そうした法人営業の最新動向についてまとめます。
IT・ネット系企業の求人が増加
法人営業はIT・ネット系企業で求人が増加しています。
これはライフスタイルの変化によりリモートワークやEC販売が増加し、このようなサービスを提供している企業が成長しているためです。
今後もライフスタイルのデジタル化は進むことが予測されますので、IT・ネット系企業の法人営業の求人は好調であることが予想されます。
非対面での法人営業の増加
ライフスタイルの変化により、オフィスに出向いての対面営業ではなくリモートによる非対面の法人営業活動が増加しています。

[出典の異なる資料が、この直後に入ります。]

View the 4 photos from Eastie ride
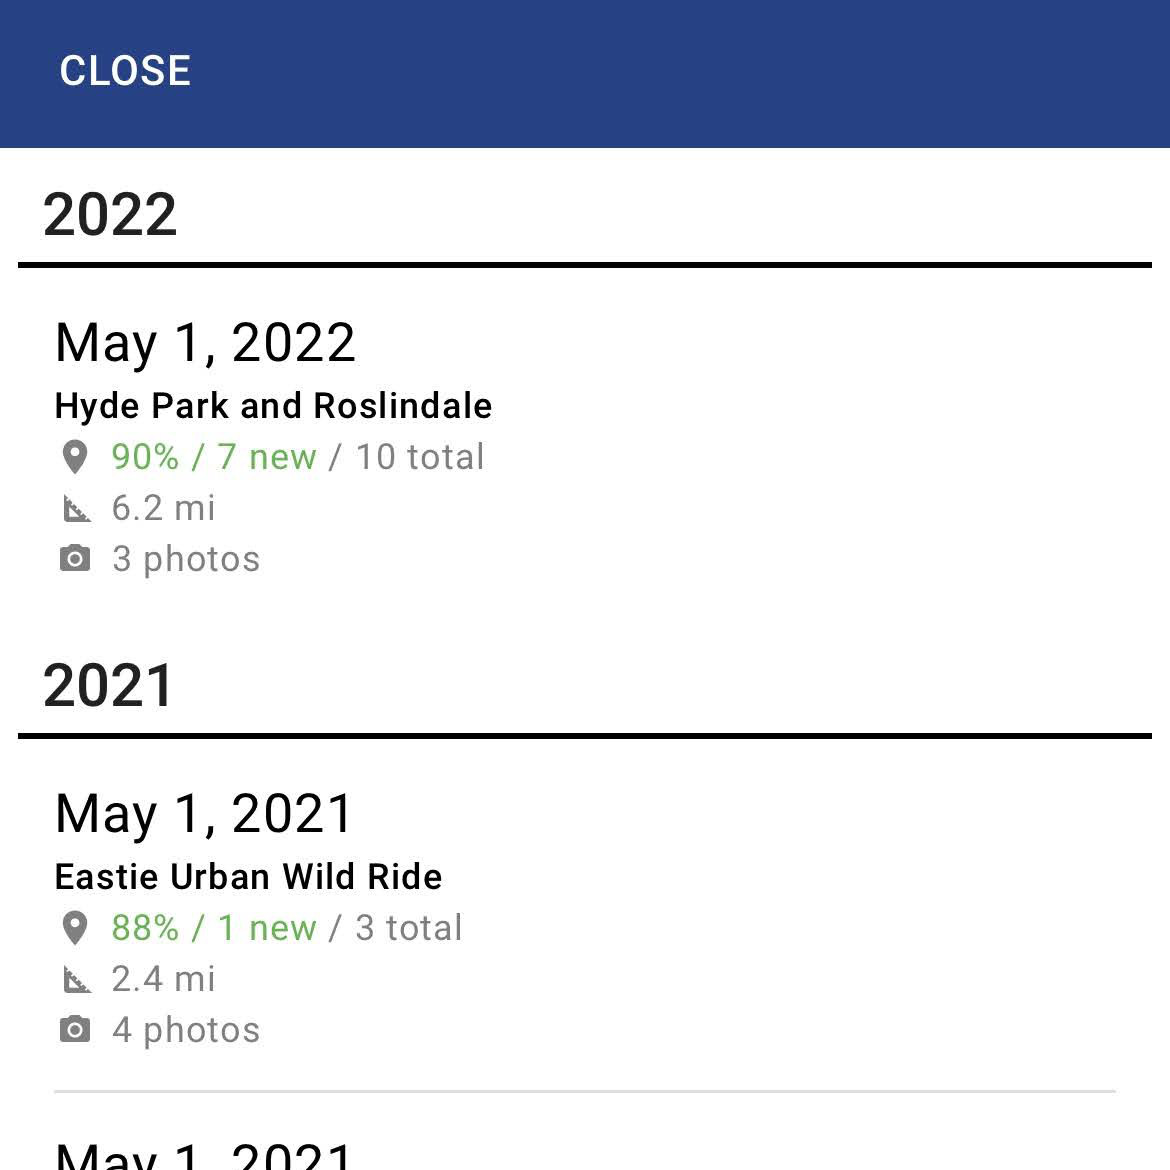The width and height of the screenshot is (1170, 1170). [186, 1030]
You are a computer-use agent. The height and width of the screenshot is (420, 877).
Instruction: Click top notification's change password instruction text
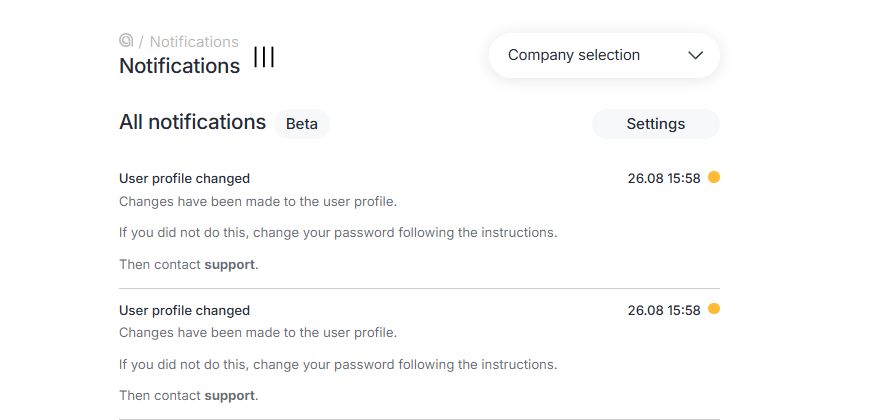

そのため非対面であっても商談を成立させるコミュニケーション能力がより求められるようになりました。
今後はリモートでの営業に対応できるスキルを獲得する必要があります。
法人営業志望者におすすめの入門書
ここでは法人営業に関心がある人が最初に読むべき本を紹介します。
トップセールスが使いこなす! ‟基本にして最高の営業術″ 総まとめ 営業1年目の教科書
法人営業についてまったく知識がない人は、まずこの本を読むことをおすすめします。
ほとんどの学生が営業は未体験かと思いますので、営業に必要な身だしなみや話し方がまとめられた本書をまずは読んでみましょう。
入門書としておすすめです。
この1冊ですべてわかる 営業の基本
法人営業の基本について体系的にまとめてあり本書を学ぶことで営業のノウハウを学べます。
営業として押さえなければいけない原則が端的にまとめられている点もポイントです。
営業 野村證券伝説の営業マンの「仮説思考」とノウハウのすべて
法人営業についての理解が深まった人には上記の書籍をおすすめします。
この本で学べることは営業に必要な論理的思考力です。
法人営業で突出した成果を上げた人の具体的な方法を学ぶことで様々な発見があるでしょう。
まとめ
法人営業についてまとめてみました。
法人営業は誠実な人柄やコミュニケーションスキル等の実力があれば成功できる可能性がある職です。
社会人として必要なコミュニケーションスキルやスケジュール調整スキルを高めることもできます。
一方で常に成果を求められる職種であるので向上し続けるプロ意識が必要です。
法人営業は企業と企業を繋ぐ職種のため、どのような企業でも必要とされています。
職種研究の参考になれば幸いです。